Why did it take so many months and multiple lawsuits? The director of the Puerto Rico Demographic Registry has said that “the information on fatalities was being analyzed and reviewed to provide it officially and finally.”

This is not only hard to believe, but hard to stomach. It is common for governments to release mortality data that is preliminary. A preliminary death toll would have revealed the scope of the catastrophe, helped determine where help was needed the most, and facilitated requests for federal and international aid. I can’t help but wonder how many of my fellow boricuas are dead because the response was based on a death toll of 64 and not of 1,397.

Having Puerto Rico’s mortality data openly available so that it could carefully analyzed and studied could have helped the government reach a more accurate death count sooner. Yet, officials repeatedly refused requests from media organizations and researchers to have access to the data. Why? Puerto Rico’s Chief of Public Safety recently said that the government wanted to only give the official mortality numbers to George Washington University, which was commissioned by Governor Rosselló to review the death tally, suggesting that the administration is purposefully trying to control access to public information, instead of being transparent.

(The people of Puerto Rico are still waiting for that GW review, by the way.)

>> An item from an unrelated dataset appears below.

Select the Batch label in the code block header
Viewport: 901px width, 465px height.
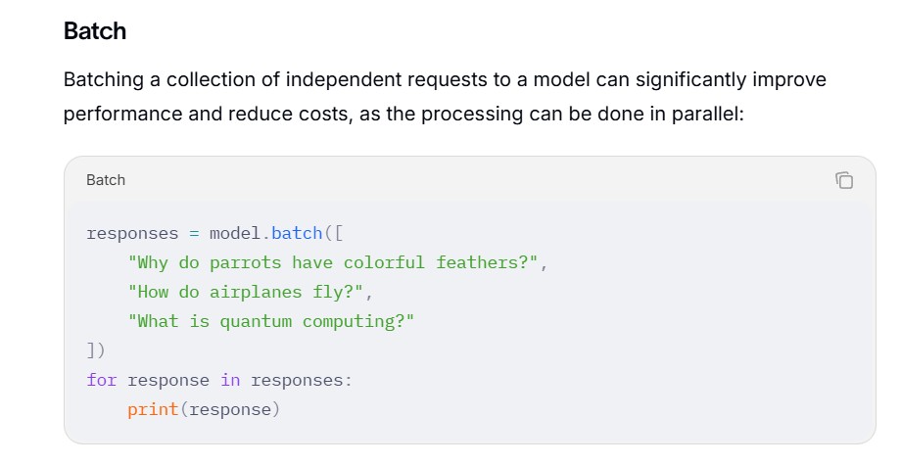click(106, 180)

The 2018 hurricane season is underway and I question how the government could possibly be ready for another natural disaster if it still doesn’t know how many people died due to Maria, who they were or why they died. As Rosselló outlines and refines his hurricane preparedness plans, I urge him and his administration to not just say but show that transparency is an urgent priority.

Here are some good places to start:

First, follow the court ruling to accurately turn over the necessary requested data. Second, accelerate the adoption of technology and open access to data policies by providing entities like the Puerto Rico Innovation Technology Service (PRITS) the resources it needs to carry out its functions. Finally, desist from dismantling the Puerto Rico Institute of Statistics (PRIS). The recent events around Hurricane Maria’s death toll have highlighted why Puerto Rico needs to ensure reliability and trustworthiness of its data, and why its statistical agency must remain autonomous and independent (as so many organizations and individuals, including myself, have been demanding for months) and have the resources to do its job.

Hurricane Maria revealed —or at least made painfully evident— many of Puerto Rico’s needs. A more resilient infrastructure. Better emergency preparedness. But perhaps the most important thing Hurricane Maria revealed is Puerto Rico’s urgent need for transparency. If we have learned anything from this tragedy, is that when we don’t have transparency and clear data available, people die.